The endocrine control of reproduction in Nereidae: a new multi-hormonal model with implications for their functional role in a changing environment

Abstract

Nereidae are vital to the functioning of estuarine ecosystems and are major components in the diets of over-wintering birds and commercial fish. They use environmental cues to synchronize reproduction. Photoperiod is the proximate cue, initiating vitellogenesis in a temperature-compensated process. The prevailing paradigm in Nereidae is of a single 'juvenile' hormone controlling growth and reproduction. However, a new multi-hormone model is presented here that integrates the environmental and endocrine control of reproduction. This is supported by evidence from in vitro bioassays. The juvenile hormone is shown to be heat stable and cross reactive between species.
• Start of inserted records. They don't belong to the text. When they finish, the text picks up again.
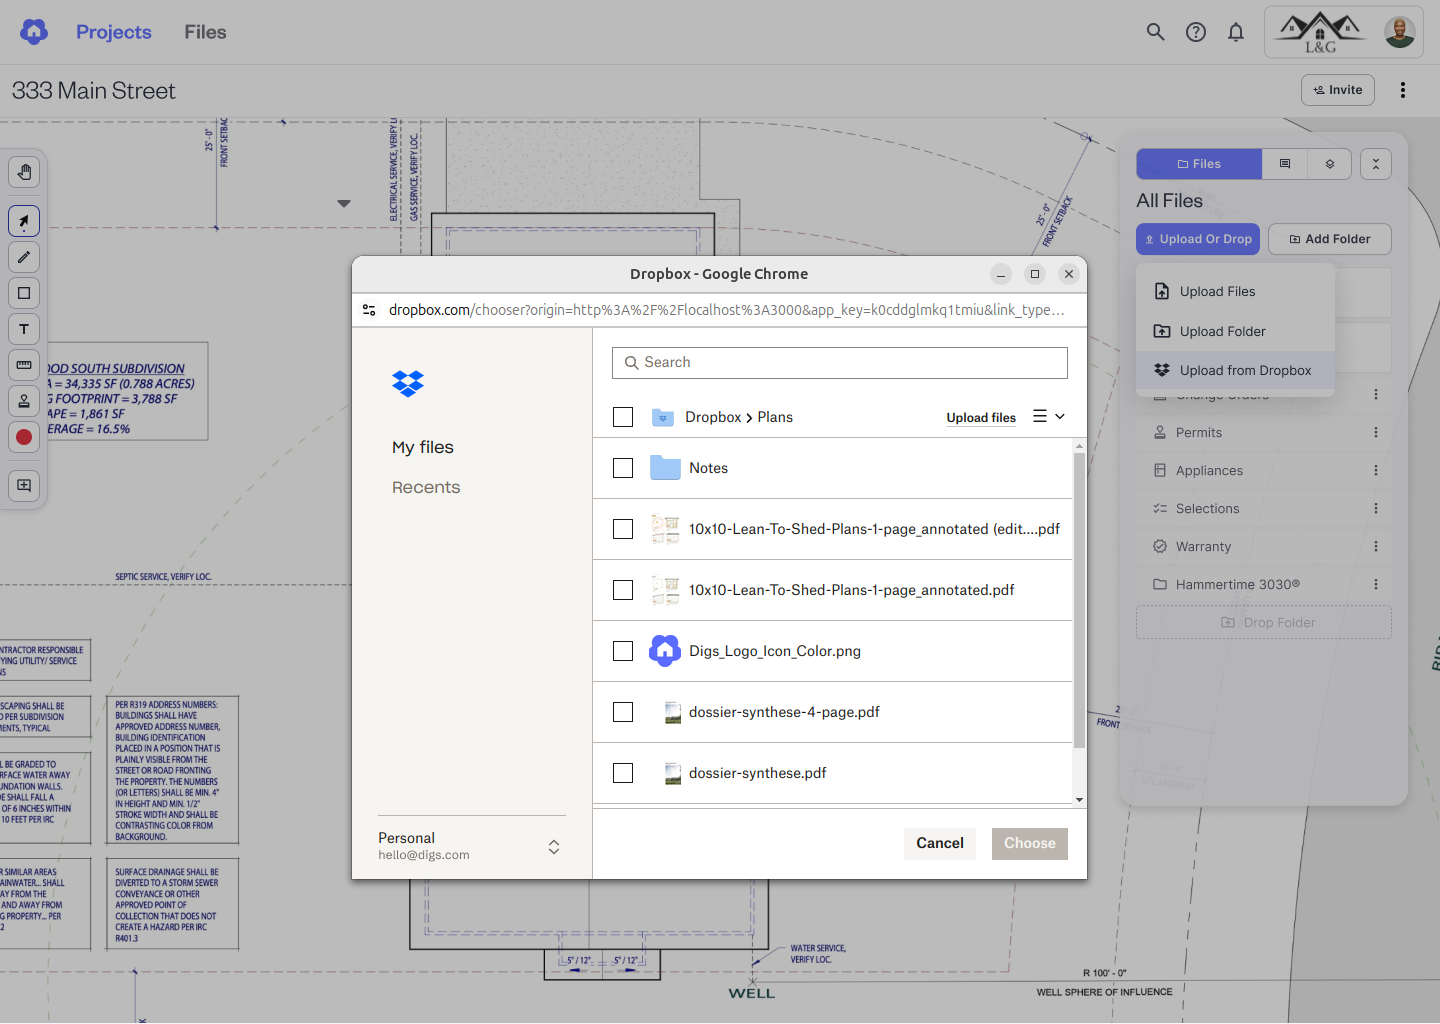Screen dimensions: 1440x1024
Task: Collapse the files side panel
Action: (x=1376, y=164)
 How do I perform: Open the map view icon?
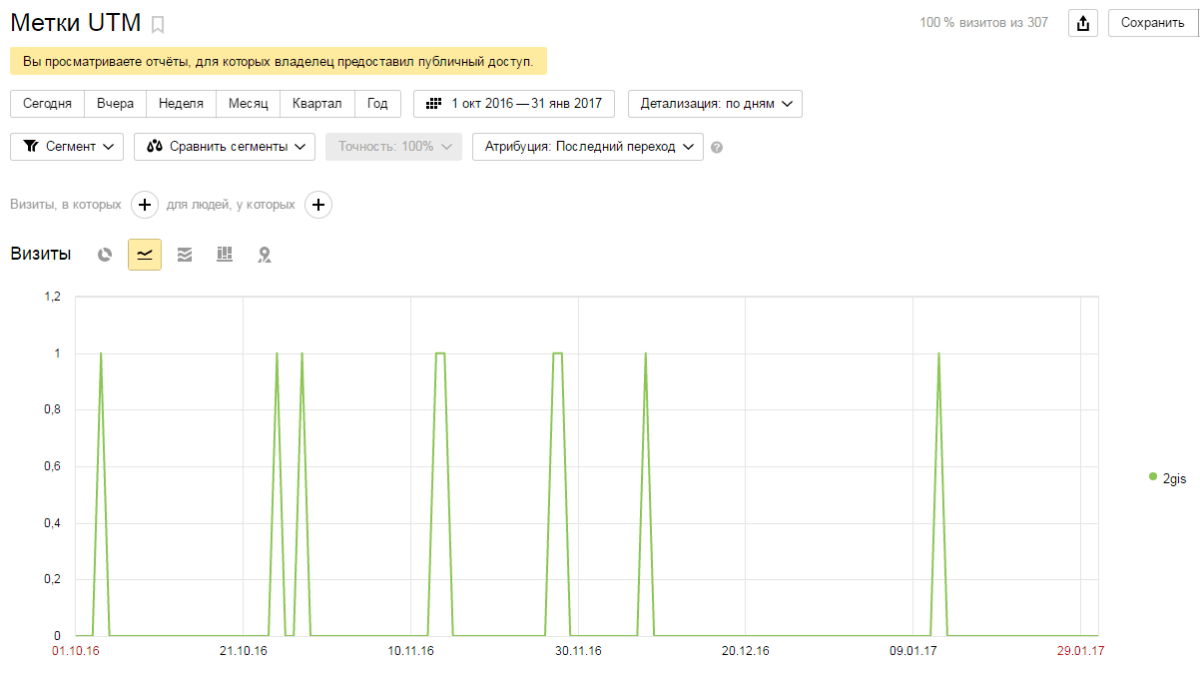(x=264, y=255)
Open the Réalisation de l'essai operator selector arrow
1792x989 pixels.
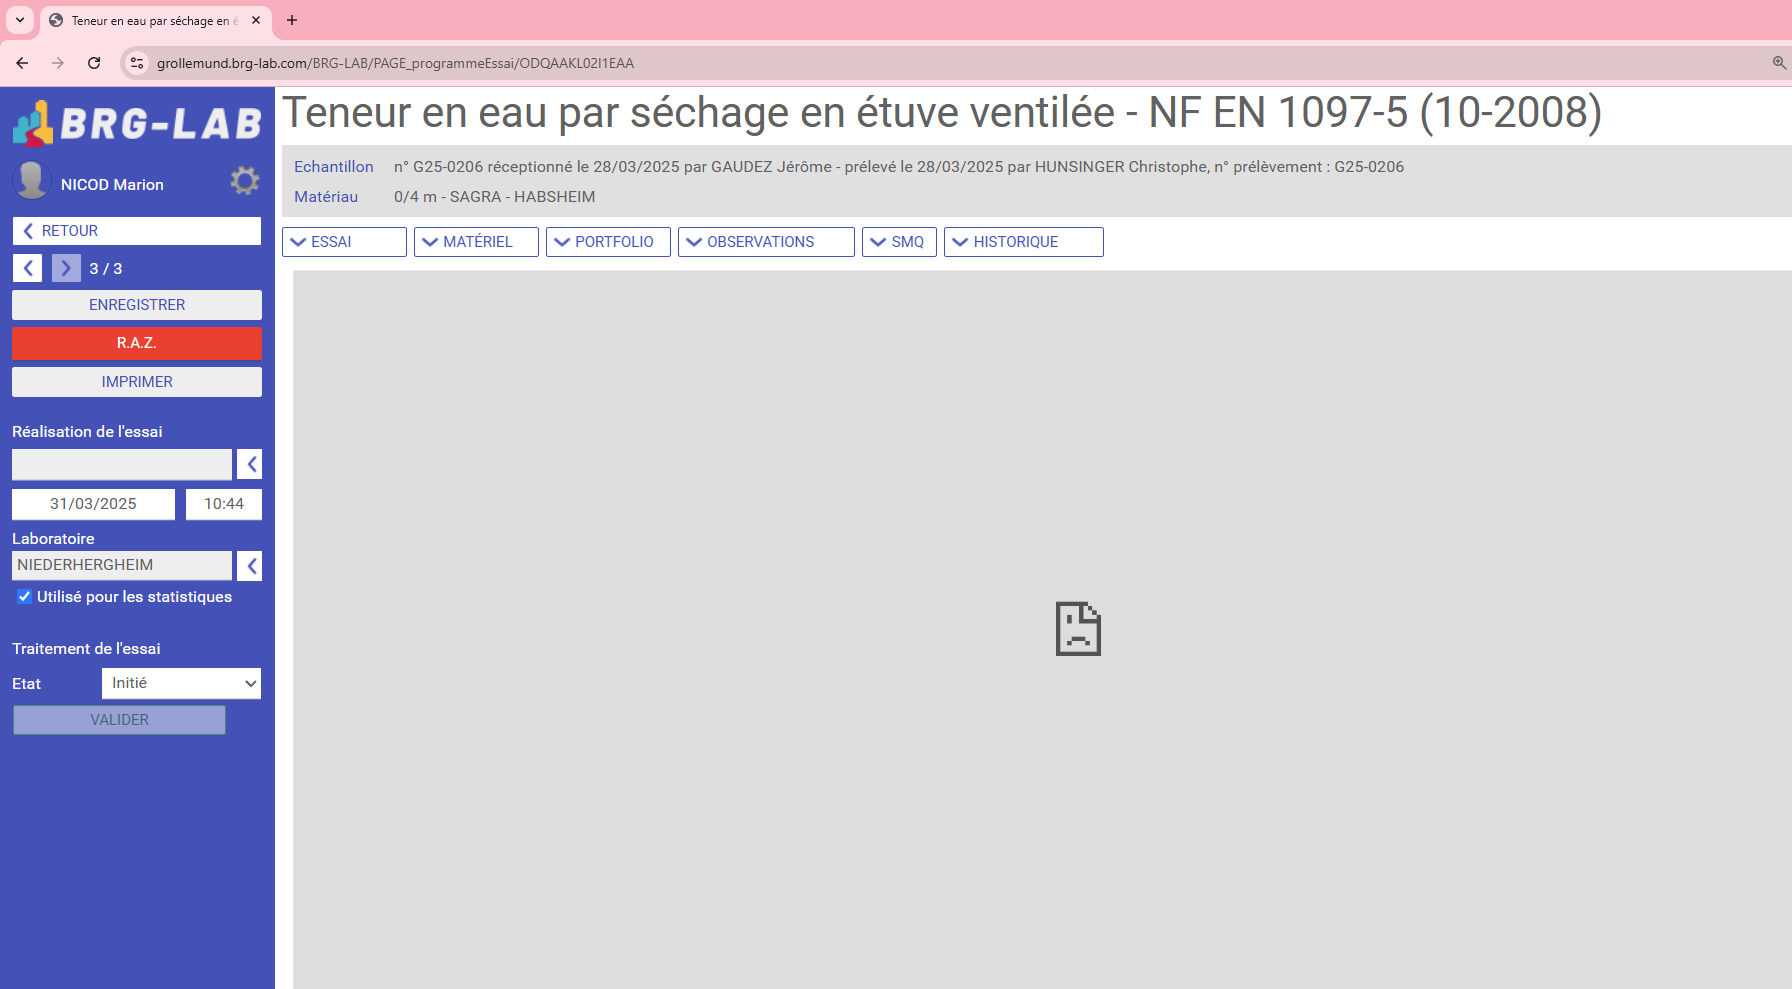(x=250, y=464)
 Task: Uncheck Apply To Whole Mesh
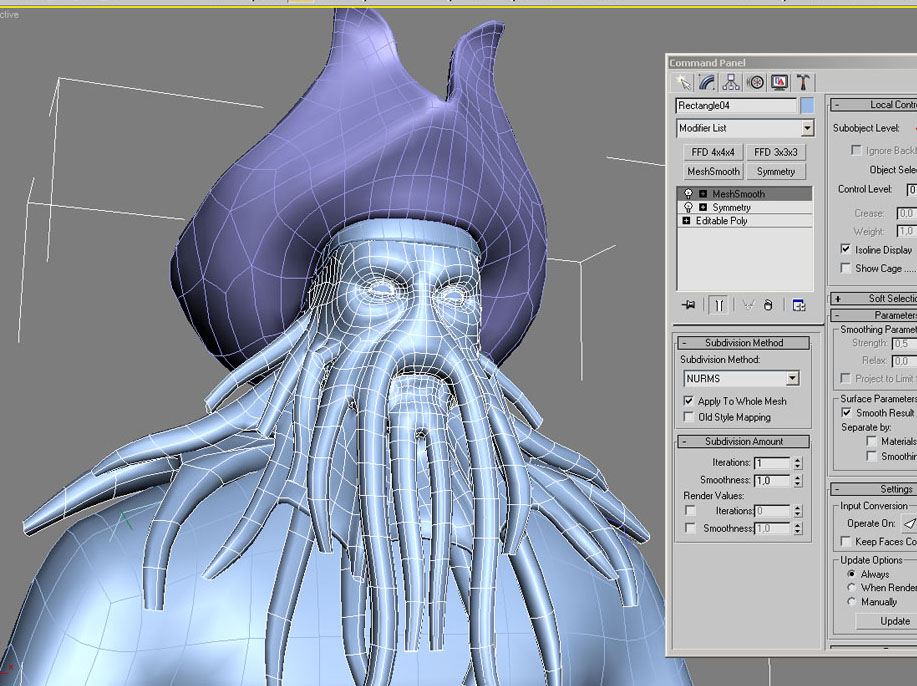tap(689, 401)
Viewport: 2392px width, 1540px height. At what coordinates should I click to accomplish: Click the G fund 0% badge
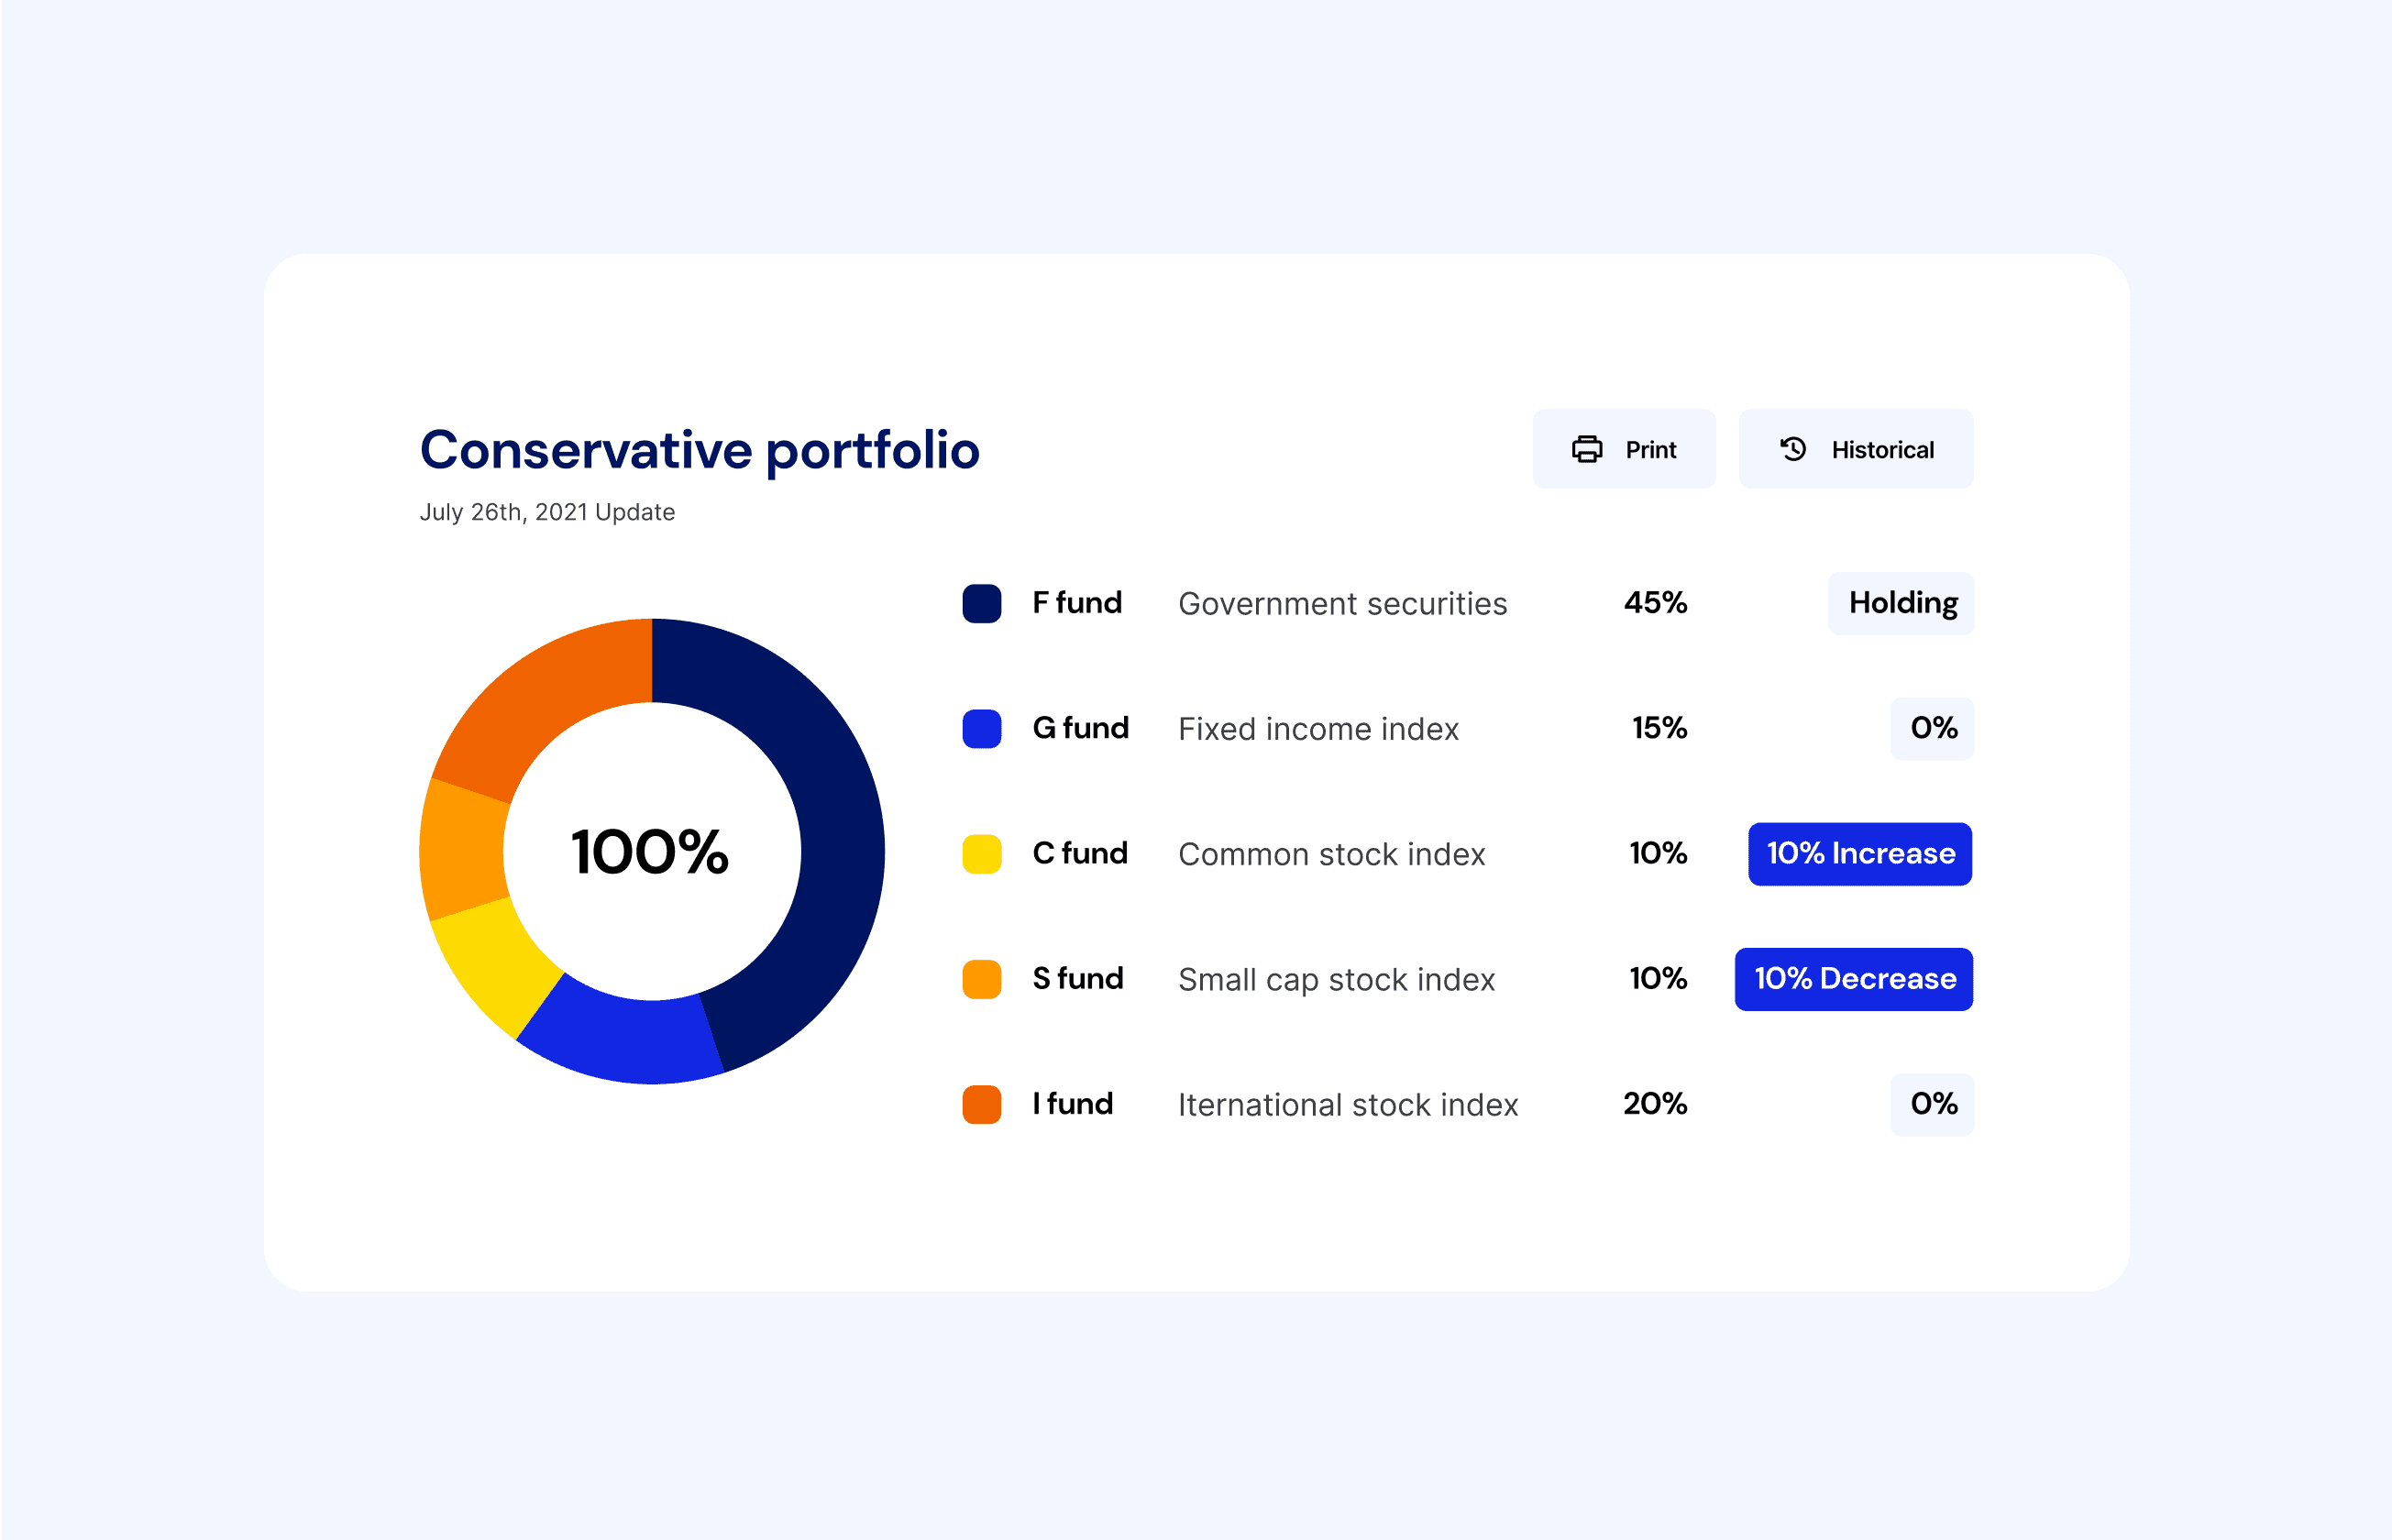(1932, 729)
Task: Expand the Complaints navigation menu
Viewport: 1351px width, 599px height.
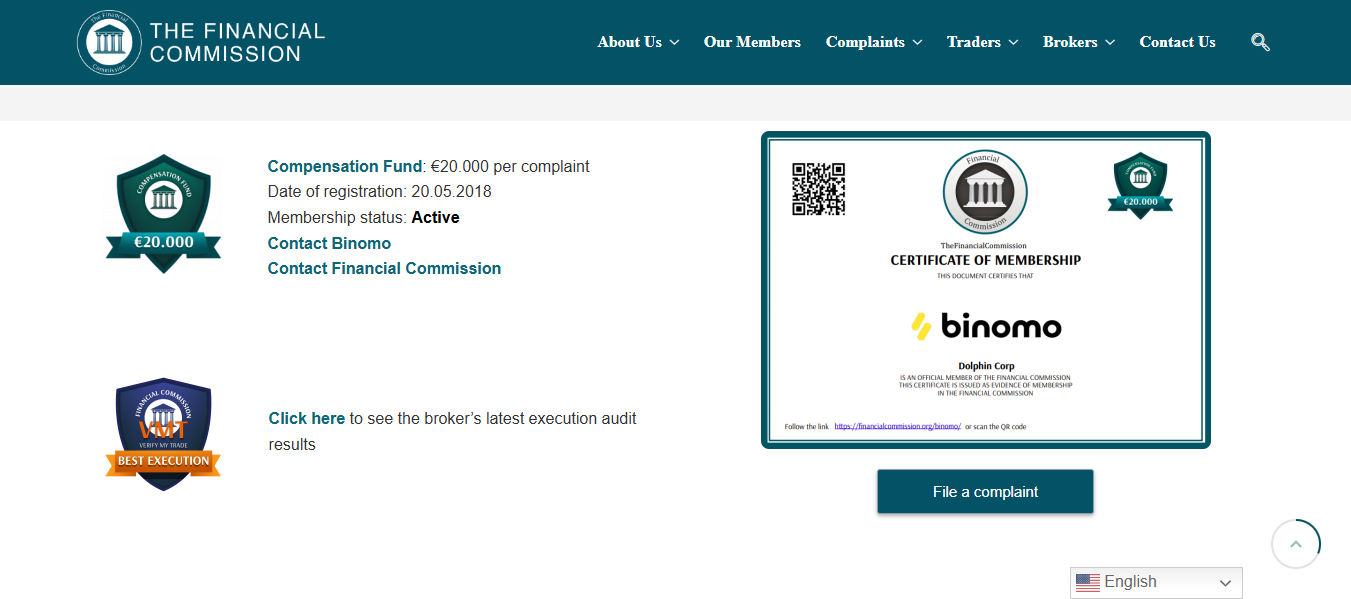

In addition, a second neuro-hormone, identified here as a gonadotrophic hormone, is shown to be present in mature females and is found to promote oocyte growth. Furthermore, dopamine and melatonin appear to switch off the juvenile hormone while serotonin and oxytocin promote oocyte growth. Global warming is likely to uncouple the phase relationship between temperature and photoperiod, with significant consequences for Nereidae that use photoperiod to cue reproduction during the winter in northern latitudes. Genotypic adaptation of the photoperiodic response may be possible, but significant impacts on fecundity, spawning success and recruitment are likely in response to short-term extreme events. Endocrine-disrupting chemicals may also impact on putative steroid hormone pathways in Nereidae with similar consequences. These impacts may have significant implications for the functional role of Nereidae and highlight the importance of comparative endocrinology studies in these and other invertebrates.

Figure 1.

The average increase in diameter of P. dumerilii oocytes incubated in vitro with no ganglia (NB), juvenile P. dumerilii ganglia (JB), mature female P. dumerilii ganglia (FB) and mature male P. dumerilii ganglia (MB) and compared with an initial oocyte measurement. Bars denote standard error of the means. (a) Assay performed over 4 days. There were highly significant differences between treatments using a Kruskal–Wallis test, with Mann–Whitney U pair-wise comparisons (n = 500, χ² = 440.65, d.f. = 4, p < 0.001). (b) Assay performed over 5 days. Two-way ANOVA showed that both treatment and time had a significant effect on the data (p < 0.001). A significant interaction between the two was also observed (p < 0.001). Games–Howell post hoc analysis found significant differences between each of the treatment group except the juvenile ganglia with the initial reading (p > 0.74).

Figure 2.

The average increase in diameter of P. dumerilii and N. succinea oocytes incubated in vitro and compared with an initial oocyte measurement. Bars denote the standard error of the means. (a) Platynereis dumerilii oocytes incubated with no ganglia (NB), juvenile P. dumerilii ganglia (JB), mature female P. dumerilii ganglia (FB), boiled juvenile P. dumerilii ganglia (BJB) and juvenile Nereis virens ganglia (NVB). There was a highly significant difference between treatments using the Kruskal–Wallis test (n = 500, χ² = 1600.70, d.f. = 5, p < 0.001). (b) Nereis succinea oocytes incubated with no ganglia (NB), juvenile P. dumerilii ganglia (JB), mature female P. dumerilii ganglia (FB) and juvenile N. succinea ganglia (JNSB). There were significant differences between the treatments using the Kruskal–Wallis test (n = 250, χ² = 325.47, d.f. = 4, p < 0.001).

Figure 3.

The average increase in diameter of N. succinea oocytes incubated in vitro with no ganglia (NB), juvenile P. dumerilii ganglia (JB), mature female P. dumerilii ganglia (FB), juvenile ganglia incubated for 3 days in vivo with dopamine (10 µg ml⁻¹) (JBD), melatonin (10 µg ml⁻¹) (JBM), serotonin (10 µg ml⁻¹) (JBS) and oxytocin (10 µg ml⁻¹) (JBO). Bars denote the standard error of the means. There was a highly significant difference between treatments using the Kruskal–Wallace test (n = 250, χ² = 544.46, d.f. = 7, p < 0.001).

Figure 4.

A multi-hormonal model showing the interaction between environmental and endocrine factors controlling the reproductive cycle of Nereis. JH, juvenile hormone; GH, gonadotrophic hormone.